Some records
>>>>>
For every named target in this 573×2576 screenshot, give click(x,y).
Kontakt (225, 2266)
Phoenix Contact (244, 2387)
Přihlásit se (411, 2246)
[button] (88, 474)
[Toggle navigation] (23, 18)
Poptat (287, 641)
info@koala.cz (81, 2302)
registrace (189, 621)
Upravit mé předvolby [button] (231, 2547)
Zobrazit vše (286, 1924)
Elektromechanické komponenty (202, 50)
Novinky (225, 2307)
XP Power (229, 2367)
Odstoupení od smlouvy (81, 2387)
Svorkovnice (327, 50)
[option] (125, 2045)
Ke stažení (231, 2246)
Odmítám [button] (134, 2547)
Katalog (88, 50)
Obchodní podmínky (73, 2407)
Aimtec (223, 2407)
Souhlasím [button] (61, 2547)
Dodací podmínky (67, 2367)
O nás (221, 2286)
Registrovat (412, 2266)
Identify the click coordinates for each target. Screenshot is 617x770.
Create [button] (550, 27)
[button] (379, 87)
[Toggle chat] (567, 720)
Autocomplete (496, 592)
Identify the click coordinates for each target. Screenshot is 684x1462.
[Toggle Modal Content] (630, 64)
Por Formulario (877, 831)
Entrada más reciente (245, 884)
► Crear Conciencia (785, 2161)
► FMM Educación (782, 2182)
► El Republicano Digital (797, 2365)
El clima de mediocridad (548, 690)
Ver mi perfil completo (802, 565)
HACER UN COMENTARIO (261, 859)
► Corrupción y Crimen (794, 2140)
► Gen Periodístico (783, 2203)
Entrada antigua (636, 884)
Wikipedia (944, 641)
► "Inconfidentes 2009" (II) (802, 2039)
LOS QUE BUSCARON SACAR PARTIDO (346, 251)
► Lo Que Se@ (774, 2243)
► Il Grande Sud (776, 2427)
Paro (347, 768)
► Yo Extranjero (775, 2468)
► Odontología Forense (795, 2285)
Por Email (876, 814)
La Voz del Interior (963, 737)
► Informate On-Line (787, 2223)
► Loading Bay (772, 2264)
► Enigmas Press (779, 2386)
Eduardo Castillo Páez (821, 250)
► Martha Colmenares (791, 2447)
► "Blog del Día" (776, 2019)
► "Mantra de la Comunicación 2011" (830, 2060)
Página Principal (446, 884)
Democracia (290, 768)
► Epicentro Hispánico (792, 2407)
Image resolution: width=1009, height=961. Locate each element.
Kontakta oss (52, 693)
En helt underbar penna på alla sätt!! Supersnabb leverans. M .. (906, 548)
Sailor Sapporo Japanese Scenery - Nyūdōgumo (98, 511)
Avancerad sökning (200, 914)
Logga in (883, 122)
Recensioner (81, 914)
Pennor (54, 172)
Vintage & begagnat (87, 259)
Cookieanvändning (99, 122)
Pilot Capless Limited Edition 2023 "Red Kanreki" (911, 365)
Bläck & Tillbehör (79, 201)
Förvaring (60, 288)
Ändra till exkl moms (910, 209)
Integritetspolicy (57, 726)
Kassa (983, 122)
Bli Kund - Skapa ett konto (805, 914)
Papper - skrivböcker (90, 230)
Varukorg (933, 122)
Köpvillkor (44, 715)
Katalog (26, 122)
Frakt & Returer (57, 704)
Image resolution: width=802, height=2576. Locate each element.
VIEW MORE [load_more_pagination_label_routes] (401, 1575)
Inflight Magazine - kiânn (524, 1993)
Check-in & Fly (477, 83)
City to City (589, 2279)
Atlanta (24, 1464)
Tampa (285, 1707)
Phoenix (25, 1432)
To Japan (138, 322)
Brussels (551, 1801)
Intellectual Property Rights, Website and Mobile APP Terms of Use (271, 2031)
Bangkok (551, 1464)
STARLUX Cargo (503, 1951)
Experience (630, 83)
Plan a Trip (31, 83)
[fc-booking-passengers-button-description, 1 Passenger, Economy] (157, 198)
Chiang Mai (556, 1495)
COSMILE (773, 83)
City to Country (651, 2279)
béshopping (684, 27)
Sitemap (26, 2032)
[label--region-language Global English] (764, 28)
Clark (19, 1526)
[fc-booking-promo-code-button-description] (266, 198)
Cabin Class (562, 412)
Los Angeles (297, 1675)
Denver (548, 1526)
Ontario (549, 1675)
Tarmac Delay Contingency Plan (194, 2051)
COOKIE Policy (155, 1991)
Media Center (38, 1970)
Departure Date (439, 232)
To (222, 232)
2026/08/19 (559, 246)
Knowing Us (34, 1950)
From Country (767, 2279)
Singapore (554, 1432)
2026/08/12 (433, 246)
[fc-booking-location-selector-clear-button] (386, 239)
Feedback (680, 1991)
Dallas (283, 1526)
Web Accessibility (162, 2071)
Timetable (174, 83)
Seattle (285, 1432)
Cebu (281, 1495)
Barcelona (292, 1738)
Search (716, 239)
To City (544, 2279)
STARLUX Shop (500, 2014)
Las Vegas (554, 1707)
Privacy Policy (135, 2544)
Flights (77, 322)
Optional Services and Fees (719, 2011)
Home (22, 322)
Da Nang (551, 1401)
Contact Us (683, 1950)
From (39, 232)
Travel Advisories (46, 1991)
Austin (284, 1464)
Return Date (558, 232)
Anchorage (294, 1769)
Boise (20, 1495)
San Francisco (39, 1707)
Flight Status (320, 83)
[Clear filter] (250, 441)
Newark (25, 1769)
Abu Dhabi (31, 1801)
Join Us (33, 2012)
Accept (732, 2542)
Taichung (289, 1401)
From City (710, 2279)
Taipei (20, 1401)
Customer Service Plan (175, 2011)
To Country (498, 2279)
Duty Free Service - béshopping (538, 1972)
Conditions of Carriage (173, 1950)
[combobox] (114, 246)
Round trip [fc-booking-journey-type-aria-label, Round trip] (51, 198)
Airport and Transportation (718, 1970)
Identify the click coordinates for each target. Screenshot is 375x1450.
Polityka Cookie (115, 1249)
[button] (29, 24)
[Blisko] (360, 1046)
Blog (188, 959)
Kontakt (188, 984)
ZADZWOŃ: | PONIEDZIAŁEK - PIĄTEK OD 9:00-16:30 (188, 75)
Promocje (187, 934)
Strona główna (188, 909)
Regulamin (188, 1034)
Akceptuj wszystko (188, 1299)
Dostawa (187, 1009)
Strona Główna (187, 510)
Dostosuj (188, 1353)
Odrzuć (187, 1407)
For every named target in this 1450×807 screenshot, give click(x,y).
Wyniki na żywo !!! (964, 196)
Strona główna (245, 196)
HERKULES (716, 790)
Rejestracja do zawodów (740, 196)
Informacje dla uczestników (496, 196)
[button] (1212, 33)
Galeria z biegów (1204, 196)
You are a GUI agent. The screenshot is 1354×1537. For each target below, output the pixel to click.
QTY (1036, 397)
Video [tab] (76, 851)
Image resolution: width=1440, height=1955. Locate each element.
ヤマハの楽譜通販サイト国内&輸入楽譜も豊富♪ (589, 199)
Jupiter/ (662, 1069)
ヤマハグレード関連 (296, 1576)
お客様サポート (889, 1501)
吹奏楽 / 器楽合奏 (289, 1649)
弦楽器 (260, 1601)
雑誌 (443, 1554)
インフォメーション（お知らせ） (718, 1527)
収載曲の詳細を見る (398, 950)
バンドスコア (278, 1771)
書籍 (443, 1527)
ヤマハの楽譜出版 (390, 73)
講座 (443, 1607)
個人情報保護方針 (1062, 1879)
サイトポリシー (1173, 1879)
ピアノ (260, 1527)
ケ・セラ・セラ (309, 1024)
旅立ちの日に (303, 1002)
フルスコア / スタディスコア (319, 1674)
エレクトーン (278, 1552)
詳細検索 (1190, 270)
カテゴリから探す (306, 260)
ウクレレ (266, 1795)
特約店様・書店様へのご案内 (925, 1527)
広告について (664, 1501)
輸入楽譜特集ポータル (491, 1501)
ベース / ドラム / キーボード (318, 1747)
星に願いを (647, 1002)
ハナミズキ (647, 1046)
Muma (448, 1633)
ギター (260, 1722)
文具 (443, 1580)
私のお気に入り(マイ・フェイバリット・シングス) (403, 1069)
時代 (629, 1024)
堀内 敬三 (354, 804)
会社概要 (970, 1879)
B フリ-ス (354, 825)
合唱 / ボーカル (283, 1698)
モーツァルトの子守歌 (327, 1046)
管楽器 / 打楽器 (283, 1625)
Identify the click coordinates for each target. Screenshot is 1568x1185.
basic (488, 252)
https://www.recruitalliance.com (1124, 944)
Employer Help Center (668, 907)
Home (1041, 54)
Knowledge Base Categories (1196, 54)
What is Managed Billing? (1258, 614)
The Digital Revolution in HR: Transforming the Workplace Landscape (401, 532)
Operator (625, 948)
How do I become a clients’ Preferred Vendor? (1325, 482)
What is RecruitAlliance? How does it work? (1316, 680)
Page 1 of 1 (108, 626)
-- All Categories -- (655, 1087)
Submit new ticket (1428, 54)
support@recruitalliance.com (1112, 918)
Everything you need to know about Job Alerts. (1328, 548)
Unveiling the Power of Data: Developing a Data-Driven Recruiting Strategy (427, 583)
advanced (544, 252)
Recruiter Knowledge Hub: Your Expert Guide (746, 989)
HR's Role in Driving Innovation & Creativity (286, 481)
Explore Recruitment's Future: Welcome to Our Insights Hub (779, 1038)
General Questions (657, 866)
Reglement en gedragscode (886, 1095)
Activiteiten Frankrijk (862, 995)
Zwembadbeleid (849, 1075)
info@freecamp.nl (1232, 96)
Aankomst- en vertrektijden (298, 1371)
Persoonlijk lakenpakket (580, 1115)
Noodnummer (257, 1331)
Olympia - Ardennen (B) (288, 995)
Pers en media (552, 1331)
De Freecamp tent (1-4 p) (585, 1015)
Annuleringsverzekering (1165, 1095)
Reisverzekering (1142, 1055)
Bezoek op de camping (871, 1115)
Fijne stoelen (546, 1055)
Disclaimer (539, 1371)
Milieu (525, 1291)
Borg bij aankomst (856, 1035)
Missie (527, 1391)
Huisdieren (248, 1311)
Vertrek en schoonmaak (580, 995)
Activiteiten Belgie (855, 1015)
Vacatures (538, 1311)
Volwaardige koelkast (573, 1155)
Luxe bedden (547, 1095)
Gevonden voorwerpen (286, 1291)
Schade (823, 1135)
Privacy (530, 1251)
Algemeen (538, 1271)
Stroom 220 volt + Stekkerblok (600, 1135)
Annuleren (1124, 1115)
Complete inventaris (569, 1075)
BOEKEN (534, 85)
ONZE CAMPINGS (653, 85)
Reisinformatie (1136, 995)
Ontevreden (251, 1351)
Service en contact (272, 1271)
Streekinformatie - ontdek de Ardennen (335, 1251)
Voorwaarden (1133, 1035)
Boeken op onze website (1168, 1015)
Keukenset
<<<<<
> DO THIS
Starting at the line that contains "Home (1041, 54)" and ending with the line that contains "Unveiling the Power", write out those lines of the material again, swapping "Operator" for "Dispatcher" and keeping everything else as it is.

> RESPONSE TO THIS EXERCISE
Home (1041, 54)
Knowledge Base Categories (1196, 54)
What is Managed Billing? (1258, 614)
The Digital Revolution in HR: Transforming the Workplace Landscape (401, 532)
Dispatcher (625, 948)
How do I become a clients’ Preferred Vendor? (1325, 482)
What is RecruitAlliance? How does it work? (1316, 680)
Page 1 of 1 (108, 626)
-- All Categories -- (655, 1087)
Submit new ticket (1428, 54)
support@recruitalliance.com (1112, 918)
Everything you need to know about Job Alerts. (1328, 548)
Unveiling the Power of Data: Developing a Data-Driven Recruiting Strategy (427, 583)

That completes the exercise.